[Data records — start]

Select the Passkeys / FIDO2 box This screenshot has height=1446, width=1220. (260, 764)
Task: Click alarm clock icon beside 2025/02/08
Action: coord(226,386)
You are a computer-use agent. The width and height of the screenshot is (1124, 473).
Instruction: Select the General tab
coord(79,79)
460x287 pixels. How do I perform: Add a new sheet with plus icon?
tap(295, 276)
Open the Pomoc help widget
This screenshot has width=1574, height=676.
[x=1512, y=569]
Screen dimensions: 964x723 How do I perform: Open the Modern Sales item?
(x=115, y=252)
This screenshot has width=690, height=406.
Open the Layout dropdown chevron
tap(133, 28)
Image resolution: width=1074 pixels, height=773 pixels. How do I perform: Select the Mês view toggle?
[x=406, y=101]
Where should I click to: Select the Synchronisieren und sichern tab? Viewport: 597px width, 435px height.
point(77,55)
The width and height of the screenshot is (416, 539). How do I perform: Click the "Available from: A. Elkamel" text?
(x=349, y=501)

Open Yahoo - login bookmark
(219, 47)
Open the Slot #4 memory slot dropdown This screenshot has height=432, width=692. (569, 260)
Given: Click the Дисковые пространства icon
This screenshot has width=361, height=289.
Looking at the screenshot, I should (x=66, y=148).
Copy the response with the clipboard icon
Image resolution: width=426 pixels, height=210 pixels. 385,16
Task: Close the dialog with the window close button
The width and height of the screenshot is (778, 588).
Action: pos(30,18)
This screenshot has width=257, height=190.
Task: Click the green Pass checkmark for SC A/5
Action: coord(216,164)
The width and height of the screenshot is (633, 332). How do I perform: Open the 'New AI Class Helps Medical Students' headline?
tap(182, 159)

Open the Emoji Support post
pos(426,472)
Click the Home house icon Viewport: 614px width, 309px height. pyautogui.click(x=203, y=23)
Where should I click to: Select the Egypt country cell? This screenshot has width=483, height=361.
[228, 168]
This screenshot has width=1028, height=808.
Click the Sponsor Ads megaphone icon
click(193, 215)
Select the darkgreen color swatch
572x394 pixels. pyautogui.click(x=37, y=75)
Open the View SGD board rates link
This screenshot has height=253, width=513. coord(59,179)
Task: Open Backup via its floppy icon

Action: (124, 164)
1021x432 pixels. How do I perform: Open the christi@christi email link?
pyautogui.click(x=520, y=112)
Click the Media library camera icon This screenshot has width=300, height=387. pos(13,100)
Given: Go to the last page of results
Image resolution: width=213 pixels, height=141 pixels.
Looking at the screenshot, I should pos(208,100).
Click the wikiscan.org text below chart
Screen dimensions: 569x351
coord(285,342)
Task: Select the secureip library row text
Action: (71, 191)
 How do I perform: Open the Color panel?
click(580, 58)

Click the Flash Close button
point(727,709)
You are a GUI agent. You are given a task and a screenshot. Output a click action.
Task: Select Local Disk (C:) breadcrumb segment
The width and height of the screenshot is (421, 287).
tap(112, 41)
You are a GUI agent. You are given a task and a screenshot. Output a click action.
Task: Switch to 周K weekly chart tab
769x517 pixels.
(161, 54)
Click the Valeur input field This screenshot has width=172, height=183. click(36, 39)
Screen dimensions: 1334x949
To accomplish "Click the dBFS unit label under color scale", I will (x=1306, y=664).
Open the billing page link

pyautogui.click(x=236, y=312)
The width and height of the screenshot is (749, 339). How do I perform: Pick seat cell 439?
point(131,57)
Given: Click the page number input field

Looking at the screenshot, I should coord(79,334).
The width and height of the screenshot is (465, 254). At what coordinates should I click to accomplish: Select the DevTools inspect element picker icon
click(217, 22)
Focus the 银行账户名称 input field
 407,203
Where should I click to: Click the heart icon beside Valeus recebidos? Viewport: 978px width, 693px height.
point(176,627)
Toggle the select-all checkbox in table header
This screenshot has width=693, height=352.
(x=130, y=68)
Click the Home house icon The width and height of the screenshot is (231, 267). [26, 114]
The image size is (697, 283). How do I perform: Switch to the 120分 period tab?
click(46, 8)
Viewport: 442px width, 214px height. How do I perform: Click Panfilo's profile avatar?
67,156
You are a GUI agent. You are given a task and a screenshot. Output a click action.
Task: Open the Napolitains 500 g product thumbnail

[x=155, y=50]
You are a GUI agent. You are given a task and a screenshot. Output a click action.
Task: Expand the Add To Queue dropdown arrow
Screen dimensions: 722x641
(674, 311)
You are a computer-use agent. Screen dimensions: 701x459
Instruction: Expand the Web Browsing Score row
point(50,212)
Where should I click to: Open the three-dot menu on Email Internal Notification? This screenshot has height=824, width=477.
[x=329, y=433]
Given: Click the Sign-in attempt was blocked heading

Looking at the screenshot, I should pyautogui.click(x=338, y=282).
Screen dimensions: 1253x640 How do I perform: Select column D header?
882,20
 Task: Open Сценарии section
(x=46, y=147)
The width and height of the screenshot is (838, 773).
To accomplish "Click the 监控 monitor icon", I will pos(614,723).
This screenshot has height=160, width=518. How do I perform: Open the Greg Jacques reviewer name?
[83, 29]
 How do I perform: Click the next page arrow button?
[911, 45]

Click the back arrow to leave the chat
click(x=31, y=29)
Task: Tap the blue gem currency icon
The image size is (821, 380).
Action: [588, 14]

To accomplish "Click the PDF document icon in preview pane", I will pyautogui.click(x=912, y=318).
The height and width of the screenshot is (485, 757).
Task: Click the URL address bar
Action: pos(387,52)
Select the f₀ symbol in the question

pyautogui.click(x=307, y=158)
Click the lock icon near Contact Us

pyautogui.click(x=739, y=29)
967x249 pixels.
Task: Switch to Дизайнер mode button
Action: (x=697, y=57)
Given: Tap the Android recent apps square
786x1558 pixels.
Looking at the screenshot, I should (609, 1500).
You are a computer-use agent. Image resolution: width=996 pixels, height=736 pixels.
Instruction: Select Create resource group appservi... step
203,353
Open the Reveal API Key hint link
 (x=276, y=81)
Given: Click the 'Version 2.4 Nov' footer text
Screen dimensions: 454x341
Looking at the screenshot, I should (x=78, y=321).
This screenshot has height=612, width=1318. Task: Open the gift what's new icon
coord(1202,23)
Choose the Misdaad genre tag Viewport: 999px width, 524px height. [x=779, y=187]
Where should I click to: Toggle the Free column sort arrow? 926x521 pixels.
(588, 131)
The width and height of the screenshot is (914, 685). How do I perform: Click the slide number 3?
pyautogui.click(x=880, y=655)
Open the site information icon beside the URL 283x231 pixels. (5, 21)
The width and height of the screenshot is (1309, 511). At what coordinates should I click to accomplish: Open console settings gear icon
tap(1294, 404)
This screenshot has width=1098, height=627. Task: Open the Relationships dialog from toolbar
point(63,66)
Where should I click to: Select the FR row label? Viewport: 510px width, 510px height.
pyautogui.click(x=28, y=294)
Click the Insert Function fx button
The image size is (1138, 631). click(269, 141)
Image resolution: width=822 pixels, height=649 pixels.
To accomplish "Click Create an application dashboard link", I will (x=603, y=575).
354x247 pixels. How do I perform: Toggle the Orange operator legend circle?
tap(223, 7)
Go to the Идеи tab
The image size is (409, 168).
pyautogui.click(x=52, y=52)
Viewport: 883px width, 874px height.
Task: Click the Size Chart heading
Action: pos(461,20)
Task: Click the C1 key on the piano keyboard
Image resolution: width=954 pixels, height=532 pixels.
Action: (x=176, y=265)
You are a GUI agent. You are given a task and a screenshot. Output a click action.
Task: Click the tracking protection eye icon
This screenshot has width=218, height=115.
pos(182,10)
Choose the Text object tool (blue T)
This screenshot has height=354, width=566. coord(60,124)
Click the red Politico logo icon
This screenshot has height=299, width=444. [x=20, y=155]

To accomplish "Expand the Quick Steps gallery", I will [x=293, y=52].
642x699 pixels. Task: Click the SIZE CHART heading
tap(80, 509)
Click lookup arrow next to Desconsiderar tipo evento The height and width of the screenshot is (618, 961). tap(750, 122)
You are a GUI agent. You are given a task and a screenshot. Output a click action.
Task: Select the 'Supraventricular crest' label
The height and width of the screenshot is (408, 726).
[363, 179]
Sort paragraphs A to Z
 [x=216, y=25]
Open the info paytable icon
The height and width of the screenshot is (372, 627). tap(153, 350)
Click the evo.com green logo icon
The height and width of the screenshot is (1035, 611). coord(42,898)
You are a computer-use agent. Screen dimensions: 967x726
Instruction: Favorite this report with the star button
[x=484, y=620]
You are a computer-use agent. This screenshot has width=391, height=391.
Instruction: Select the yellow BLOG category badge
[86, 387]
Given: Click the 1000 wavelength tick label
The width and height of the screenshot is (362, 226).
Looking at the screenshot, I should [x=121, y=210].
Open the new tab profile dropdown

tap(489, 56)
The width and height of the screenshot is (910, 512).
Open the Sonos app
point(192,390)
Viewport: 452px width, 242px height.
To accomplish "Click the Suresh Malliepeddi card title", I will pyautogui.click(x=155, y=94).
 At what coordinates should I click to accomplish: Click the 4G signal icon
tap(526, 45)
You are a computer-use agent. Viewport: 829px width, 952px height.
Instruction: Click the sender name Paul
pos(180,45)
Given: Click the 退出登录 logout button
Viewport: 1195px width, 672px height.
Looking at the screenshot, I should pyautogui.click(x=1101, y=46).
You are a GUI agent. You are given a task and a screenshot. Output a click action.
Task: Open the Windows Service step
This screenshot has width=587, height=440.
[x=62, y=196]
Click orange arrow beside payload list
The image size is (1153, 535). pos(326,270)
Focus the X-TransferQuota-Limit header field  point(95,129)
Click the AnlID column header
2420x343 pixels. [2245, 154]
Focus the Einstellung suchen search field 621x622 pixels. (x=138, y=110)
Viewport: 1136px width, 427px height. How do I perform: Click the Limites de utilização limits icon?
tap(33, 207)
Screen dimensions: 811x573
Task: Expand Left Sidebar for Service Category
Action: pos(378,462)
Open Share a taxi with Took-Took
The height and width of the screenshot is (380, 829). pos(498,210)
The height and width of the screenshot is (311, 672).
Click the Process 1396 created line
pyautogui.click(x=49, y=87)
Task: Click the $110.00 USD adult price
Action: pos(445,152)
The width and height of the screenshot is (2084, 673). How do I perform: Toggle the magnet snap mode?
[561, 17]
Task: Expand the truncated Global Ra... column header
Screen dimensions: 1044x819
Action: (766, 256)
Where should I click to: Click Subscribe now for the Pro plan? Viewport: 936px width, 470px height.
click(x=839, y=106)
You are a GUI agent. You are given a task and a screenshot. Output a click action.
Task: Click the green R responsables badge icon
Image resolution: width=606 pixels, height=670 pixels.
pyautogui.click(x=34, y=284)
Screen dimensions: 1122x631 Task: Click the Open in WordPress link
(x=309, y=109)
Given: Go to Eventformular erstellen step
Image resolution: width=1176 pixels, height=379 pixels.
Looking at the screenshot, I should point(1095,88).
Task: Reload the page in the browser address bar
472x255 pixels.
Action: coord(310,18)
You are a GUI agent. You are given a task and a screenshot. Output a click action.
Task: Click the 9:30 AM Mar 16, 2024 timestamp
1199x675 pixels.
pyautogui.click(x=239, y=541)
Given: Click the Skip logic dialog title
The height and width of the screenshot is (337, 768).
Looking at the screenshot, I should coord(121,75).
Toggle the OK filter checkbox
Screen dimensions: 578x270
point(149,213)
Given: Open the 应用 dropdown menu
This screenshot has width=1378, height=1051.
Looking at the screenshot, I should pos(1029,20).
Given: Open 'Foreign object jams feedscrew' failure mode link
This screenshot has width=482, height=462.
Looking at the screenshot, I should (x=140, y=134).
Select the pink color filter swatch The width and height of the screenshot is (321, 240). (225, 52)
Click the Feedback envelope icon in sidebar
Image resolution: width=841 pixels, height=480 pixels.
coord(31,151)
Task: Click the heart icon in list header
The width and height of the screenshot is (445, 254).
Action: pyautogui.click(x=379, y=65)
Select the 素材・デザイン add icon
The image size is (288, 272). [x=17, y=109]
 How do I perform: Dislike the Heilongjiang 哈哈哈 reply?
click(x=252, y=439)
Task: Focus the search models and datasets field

[Data records — finish]

» **Directions**:
Copy each line above that has the word "Home".

» **Answer space**:
Click the Home house icon Viewport: 614px width, 309px height. pyautogui.click(x=203, y=23)
Click the Home house icon The width and height of the screenshot is (231, 267). [26, 114]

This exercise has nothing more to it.